Abstract
OBJECTIVE
This paper describes five cases of macroscopic irregular CO(2) laser-beam ablation patterns that can generate below-surface complications during surgery. These five cases are related to curved reflected beams, curved craters generation with abnormal superficial thermal damage, and craters that show irregular wall contours. Although these alterations have been observed during irradiation in PMMA samples (polymethilmethacrylate), it is possible that similar unpredictable changes also happen in low-water-content, hard and uniform biological tissues such as compact bone, enamel, and dentin. This fact can predict severe impacts on the quality of the final surgical outcome, especially there where precision surgery techniques are required. A qualitative description about the possible causes of these effects and how to avoid them during surgery have been suggested too.
BACKGROUND DATA
In the past decades, daily surgery and research studies have provided useful information about the interaction between medical CO(2) laser beams and animal, human, and other biological tissues. Several mathematical models describe with acceptable accuracy all the ablative properties of the 10.6 microm laser beam. Very few studies describe the presence and address the consequences of the ablative aberrations, which can frequently and randomly happen during laser surgery. The probability that these changes happen in below-surface, therefore invisible, parts of the biologic media under treatment makes the whole matter crucial, even in cases of traditional surgery. Where gross mass removals are considered, the presence of unpredictable and sudden deviations from the expected traditional cone-shaped patterns raise several questions about safety. The continuous need for properly engineered medical laser-beam devices, online laser-beam monitoring, and real-time control becomes mandatory in modern surgery.
MATERIALS AND METHODS
The equipment used in this study was provided by the National Cancer Institute of Milan, Milan, Italy, and by the Sackler School of Medicine, Tel Aviv University, Tel Aviv, Israel.

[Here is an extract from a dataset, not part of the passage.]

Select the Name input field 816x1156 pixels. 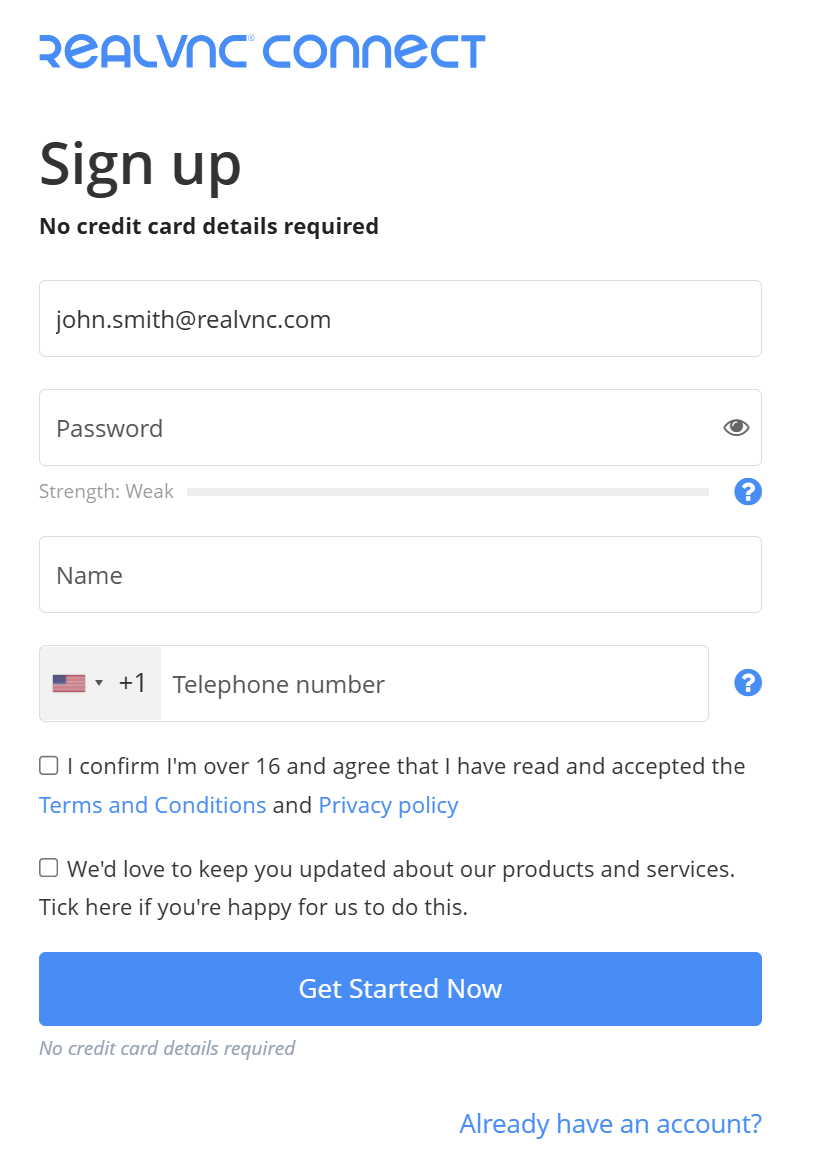coord(400,575)
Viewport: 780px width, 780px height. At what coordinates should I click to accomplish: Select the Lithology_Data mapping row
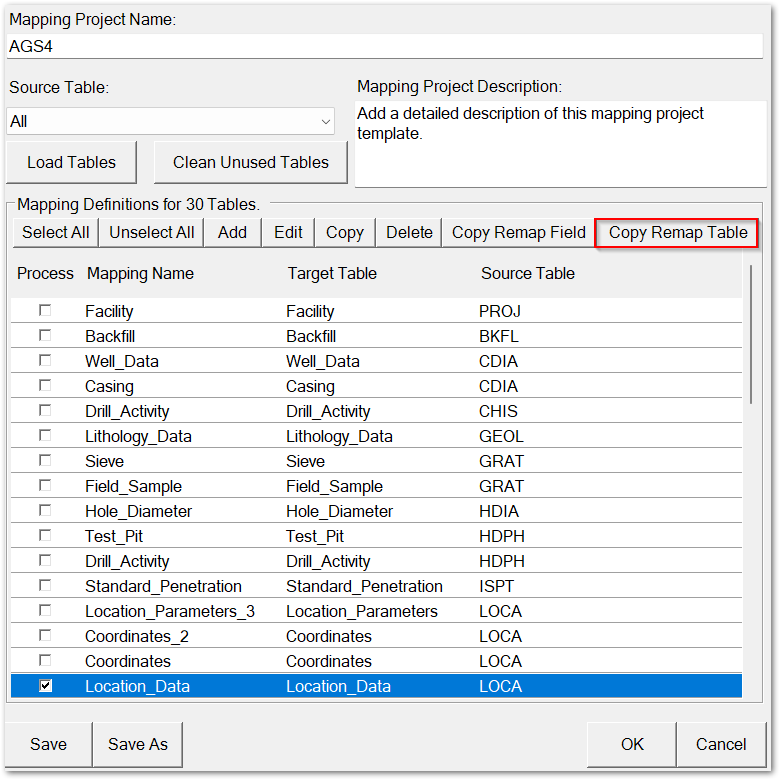[x=138, y=436]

A large TEM-mode laser-beam device (Valfivre, Italy) and TEM00 laser-beam device (Synrad, USA), both coupled to 2.5- and 5-inch focusing lenses, have been used to irradiate, at 10 Watts nominal output, on the focal spot, several PMMA blocks (3 x 2 x 4 x 2 x 2 cm) up to 10 sec CW. For one set of experiments, a metallic, well-polished mirror was placed against one surface of each sample to simulate possible internal beam reflections caused by generic metallic surgical instruments, such as conventional scalpels or clamps.
RESULTS
The experimental evidence of five major and unpredicted changes in the shape of craters produced by CO(2 )laser beams in PMMA are shown in photos and discussed in a qualitative way. Several physical and thermodynamic phenomena are proposed to identify and therefore minimize or avoid the causes of these events.
CONCLUSION
The results discussed in this paper show how important it is to constantly and carefully observe both the irradiated tissue's or media's structure and the beam's broadening under surface during the ablation process. Fume attenuation of the incoming laser beam, fume escape paths, internal beam interference phenomena, media's microstructural changes and, perhaps more importantly, their combination can offer good explanations of all the described phenomena. In summary, the presence of fumes in at least two out of the five reported cases plays a key role in aberrant crater generation processes. Therefore, the author recommends paying extra attention to them in order to provide a higher quality outcome in Surgery where CO(2) laser beams are deployed.